Instructions for the task → Reproduce word for word, from the entries below, the line with "Task: Click the", the line with "The image size is (1316, 910).", and every line between them, and nothing more.

Dataset excerpts →
════════

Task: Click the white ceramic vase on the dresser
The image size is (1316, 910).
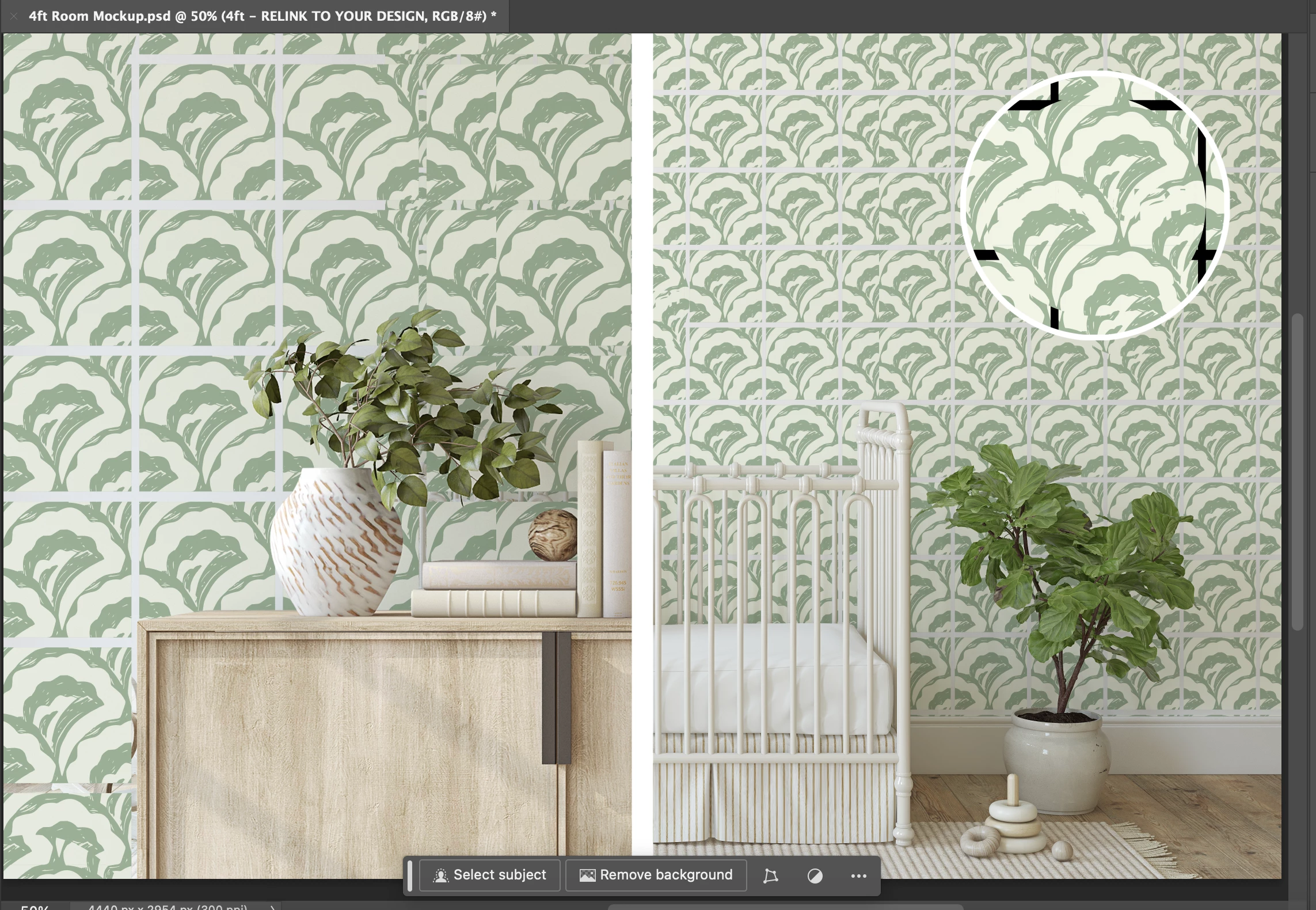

════════

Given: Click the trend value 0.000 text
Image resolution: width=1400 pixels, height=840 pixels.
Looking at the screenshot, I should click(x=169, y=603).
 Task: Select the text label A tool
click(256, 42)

════════

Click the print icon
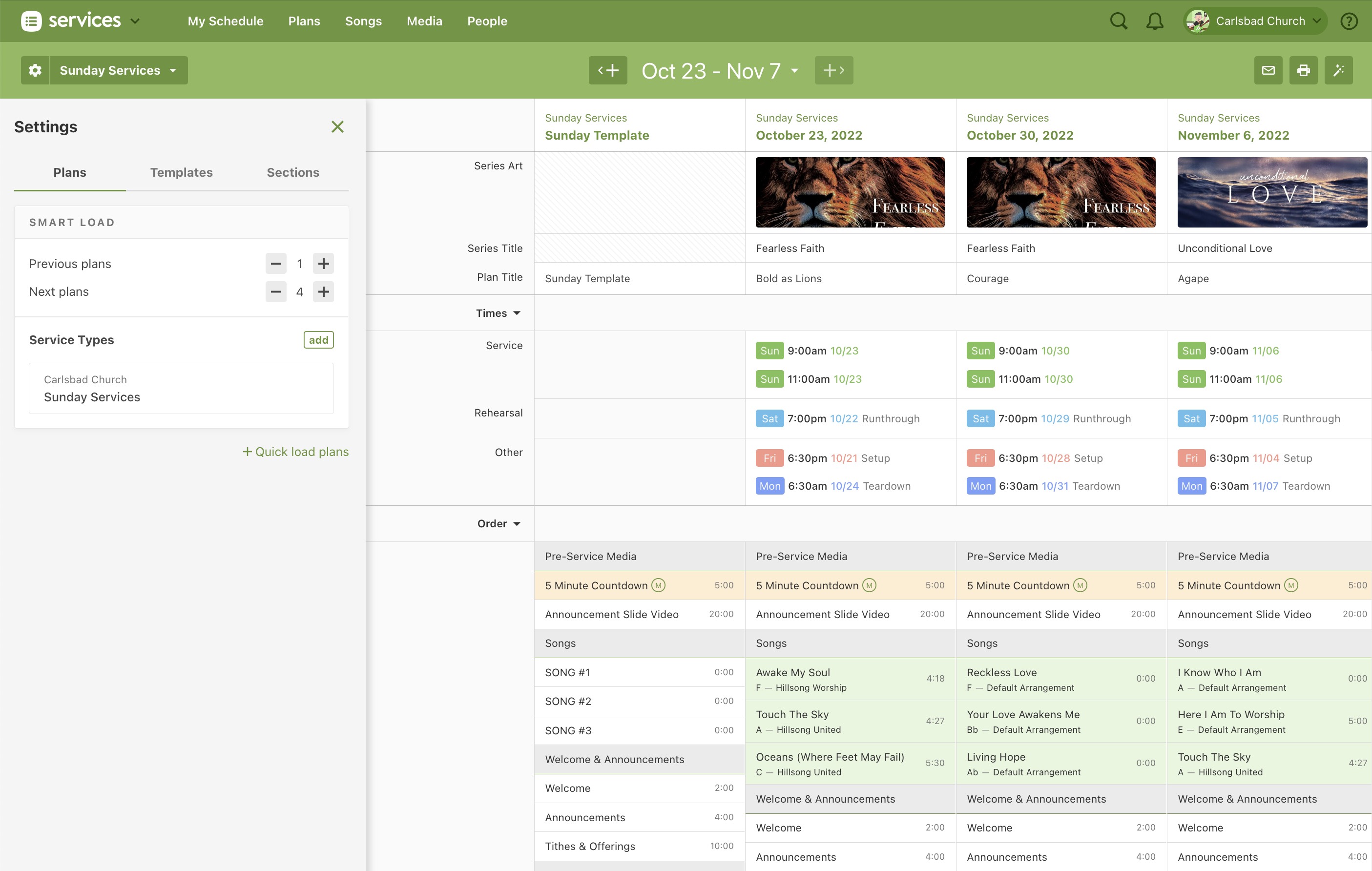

════════

Response to the task →
Task: Click the white ceramic vase on the dresser
The image size is (1316, 910).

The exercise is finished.